We need a climate policy without the politics
President
Joe Biden is making a mess of climate policy. That matters, but not as much as most people think. Despite Biden’s claim that climate change represents an existential threat, it doesn’t. Humanity isn’t going to die from climate change.
The federal government’s most recent National Climate Assessment estimates that in 2090 — even if we do nothing — the effects of climate change will reduce U.S. gross domestic product by less than 1%.
Temperatures have risen about 2 degrees compared with the average temperature 1951-80. Despite what TV weatherpeople may claim, there’s no evidence that rising temperatures have led to more extreme weather events. For example, we’re not experiencing more or worse hurricanes. A study published in the Bulletin of the Meteorological Society concluded that “neither U.S. landfalling hurricane frequency nor intensity shows a significant trend since 1900.”
In fact, the United States can’t do much about climate change. The United States is responsible for only about 14% of global greenhouse gas emissions. Most greenhouse gases are emitted by China, India, and other developing countries that rely much more than we do on burning coal to produce electricity. At best, Biden’s climate policies will reduce U.S. greenhouse gas emissions by only 6%-15%. Do the arithmetic and Biden’s policies will reduce global emissions by only 1%-2%. Small beer, so it’s lucky that climate change isn’t actually an existential threat.

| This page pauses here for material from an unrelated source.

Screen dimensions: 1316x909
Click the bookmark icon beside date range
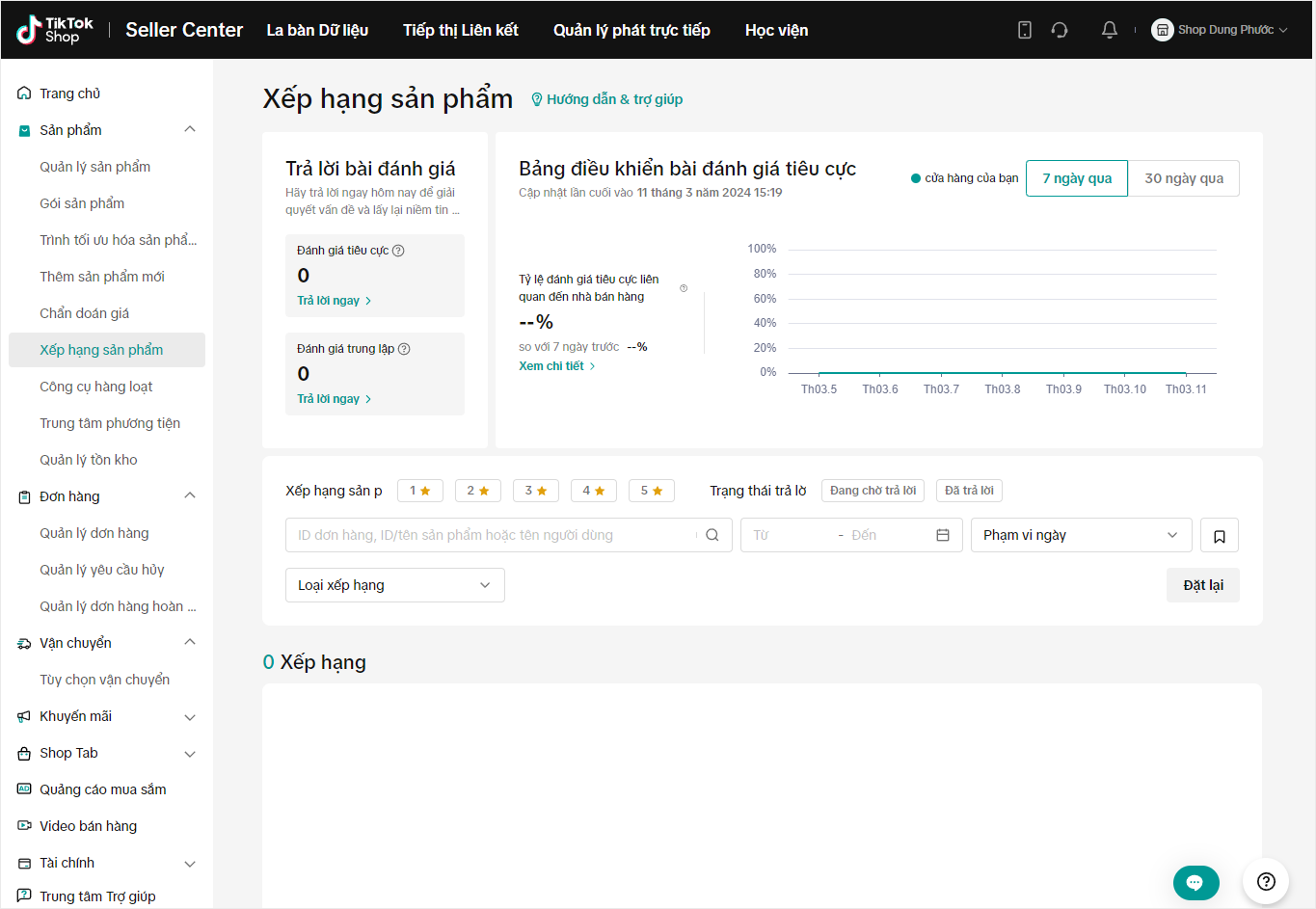pyautogui.click(x=1219, y=536)
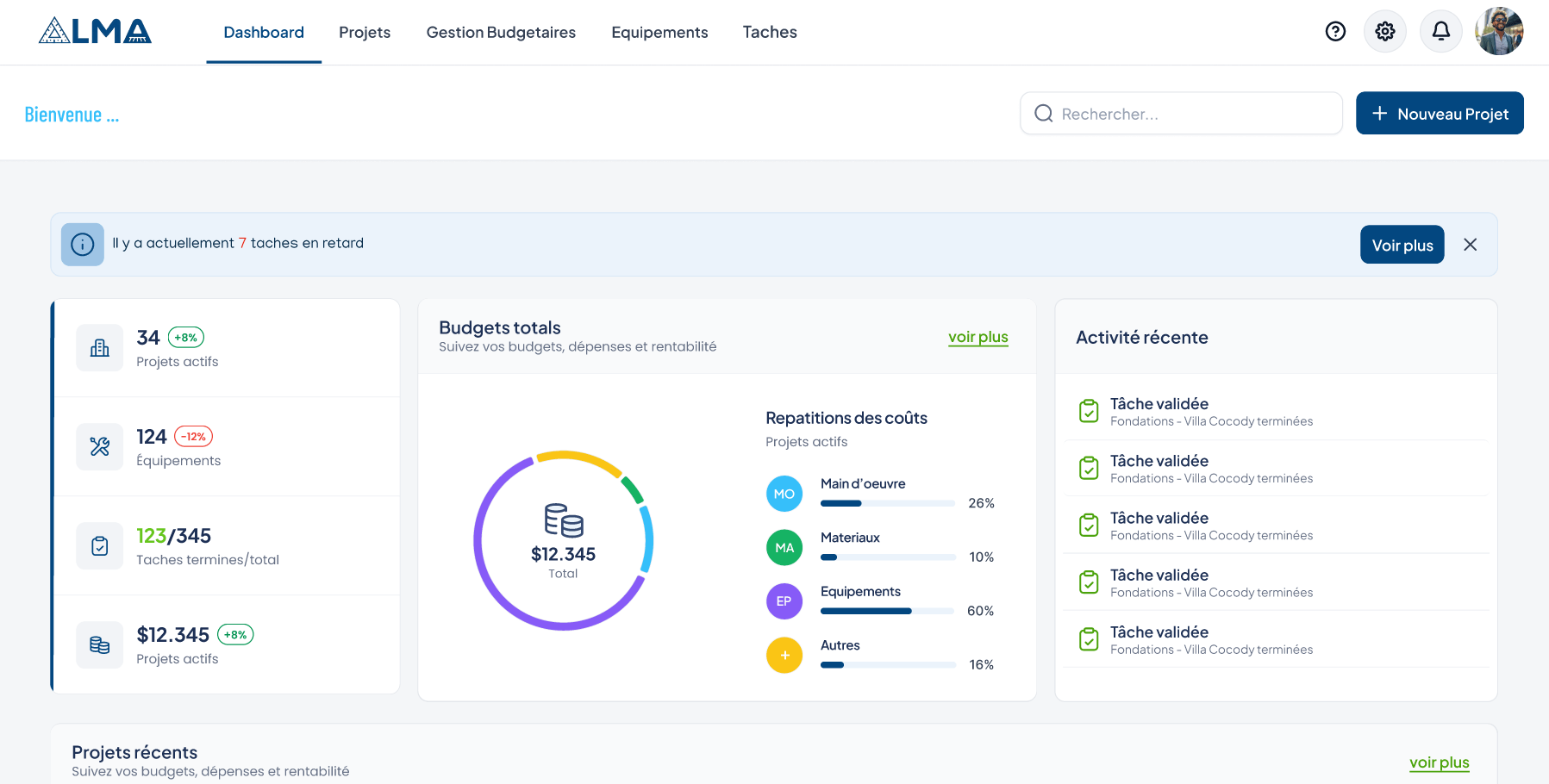Dismiss the late tasks alert banner

pyautogui.click(x=1470, y=245)
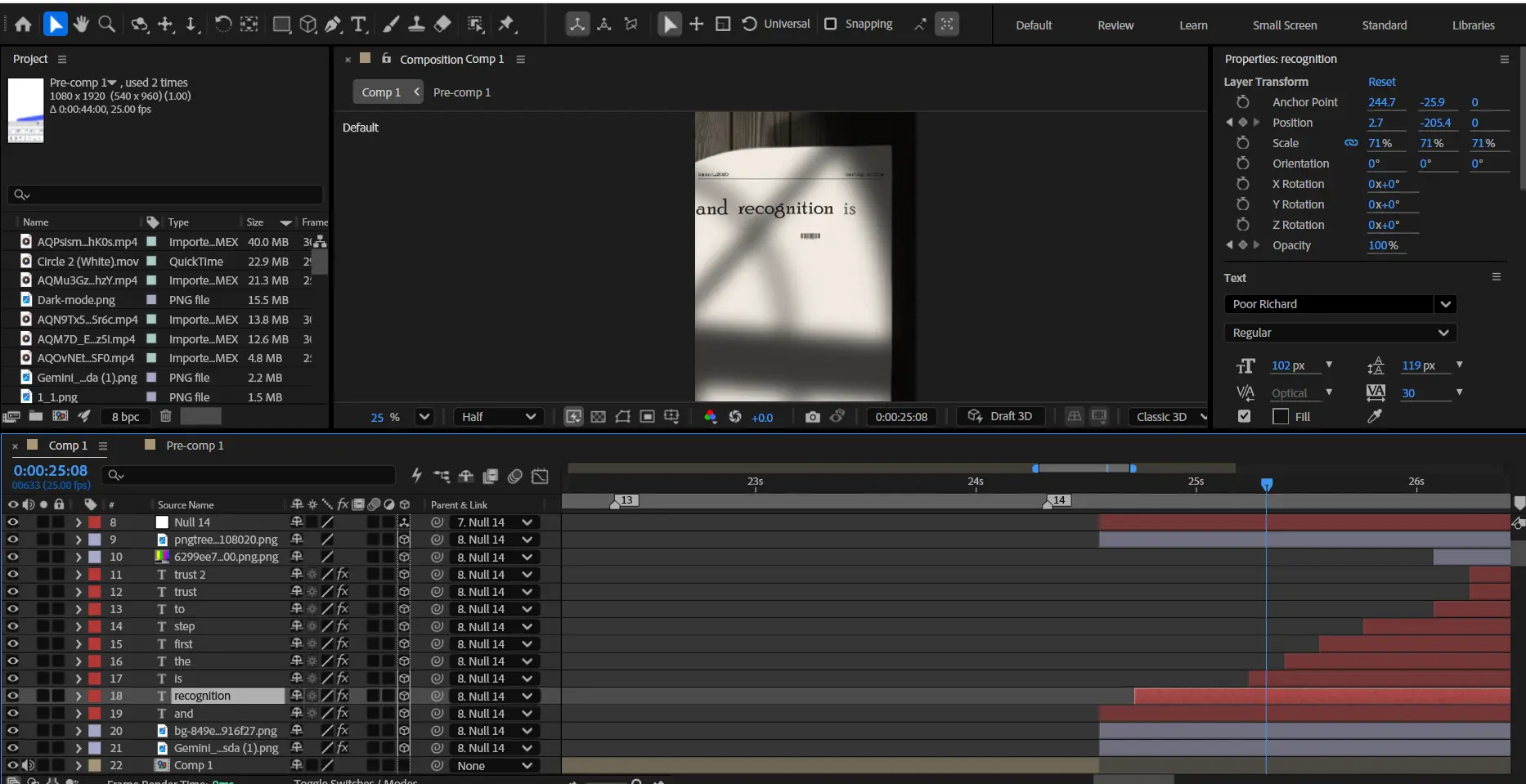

The climate bill Biden recently pushed through Congress contains a ragbag of policies. Most are poorly designed and wasteful of taxpayer money. Take the electric vehicle credit. Basically you get a $7,500 tax credit if you earn less than $150,000 per year provided the EV was built in North America and contains no components made in China. In August, the average price of a new electric vehicle was $66,000. In 2021, only 4% of new vehicles sold in the United States were electric. The Biden administration’s goal is to raise the share to 50% by 2030.
The EV tax credit seems insufficient to hit that goal given the high price of EVs and — a key point — the Biden administration’s failure to resist mixing politics with its climate policy. When Biden’s initial proposal to require eligible EVs be assembled using union labor didn’t fly, he settled for the credit applying only to EVs built in North America. That will raise the price of EVs and likely violates our obligations under the World Trade Organization. Similarly the requirement for no Chinese components is about politics not the environment.
Politics also sank another big environmental effort — California’s attempt to build a high-speed rail line between San Francisco and Los Angeles. The aim was to reduce carbon emissions by getting people to switch from driving or flying to taking the train. Rather than being finished by 2020 at a cost of $33 billion, the cost has risen to $113 billion and only a small section in the Central Valley will be completed by 2030. According to a recent article in the New York Times, the fiasco is due to the high costs resulting from “political deals [that] created serious obstacles in the project from the beginning.”
That politics can derail environmental policy shouldn’t be surprising. Politics is what politicians do. Biden boosts unions in return for union votes and campaign contributions. Some people see these deals as corrupt but it’s the way politics has always worked.
The alternative is to swap the whole convoluted apparatus of subsidies, mandates, and technocratic planning for a simple and direct approach: a carbon tax. Emissions from a utility burning coal or from you driving your car contribute to the costs everyone else has to bear from climate change. The costs aren’t as large as Biden pretends they are, but they aren’t zero.
Economists call the cost an activity imposes on other people an externality. The efficient approach is to tax the externality and then let the market figure out the best way of dealing with it. A carbon tax gives every business an incentive to reduce its contribution to climate change because doing so would be good for its bottom line. Politics plays no role.
Will Congress junk the hodgepodge of inefficient and politically driven climate policies for a carbon tax? Unlikely. Republicans hate the carbon tax because it’s a tax. But taxpayers also have to shell out the $369 billion in new spending in Biden’s climate bill. And unlike that spending, revenue from a carbon tax can be rebated back to taxpayers. Democrats hate the carbon tax because they prefer technocratic mandates to relying on the market.
If Congress would follow the (economic) science and implement a carbon tax, the economy and the climate would both be better off.